THE BROTHERHOOD OF MAN
The German lay on a stretcher in the straw of the first dressing-station. His legs had been torn by shot. He was in pain. He looked into the faces of the men about him, the French doctors and dressers, the Belgian infantry. The lantern light was white and yellow on their faces. He drew out from the inner pocket of his mouse-colored coat a packet of letters, and from the packet the picture of a stout woman, who, like himself, was of middle-age. He handed it to the French doctor. "Meine Frau," he said.
At the outer rim of the group, a Belgian drew a knife, ran it lightly across his own throat, and pointed mockingly to the German on the stretcher.
IV
THE PIANO OF PERVYSE
The Commandant stepped down from his watch tower by the railway tracks. This watch tower was a house that had been struck but not tumbled by the bombardment. It was black and gashed, and looked deserted. That was the merit of it, for every minute of the day and night, some watcher of the Belgians sat in the window, one flight up, by the two machine guns, gazing out over the flooded fields, and the thin white strip of road that led eastward to the enemy trenches.

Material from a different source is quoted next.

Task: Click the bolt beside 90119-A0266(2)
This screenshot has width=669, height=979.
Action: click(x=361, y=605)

Once, fifteen mouse-colored uniforms had made a sortie down the road and toward the house, but the eye at the window had sighted them, and let them draw close till the aim was very sure. Since then, there had been no one coming down the road. But a watcher, turn by turn, was always waiting. The Commandant liked the post, for it was the key to the safety of Pervyse. He felt he was guarding the three women, when he sat there on the rear supports of a battered chair, and smoked and peered out into the east.
He came slowly down the road,—old wounds were throbbing in his members—and, as always, turned into the half-shattered dwelling where the nurses were making their home and tending their wounded.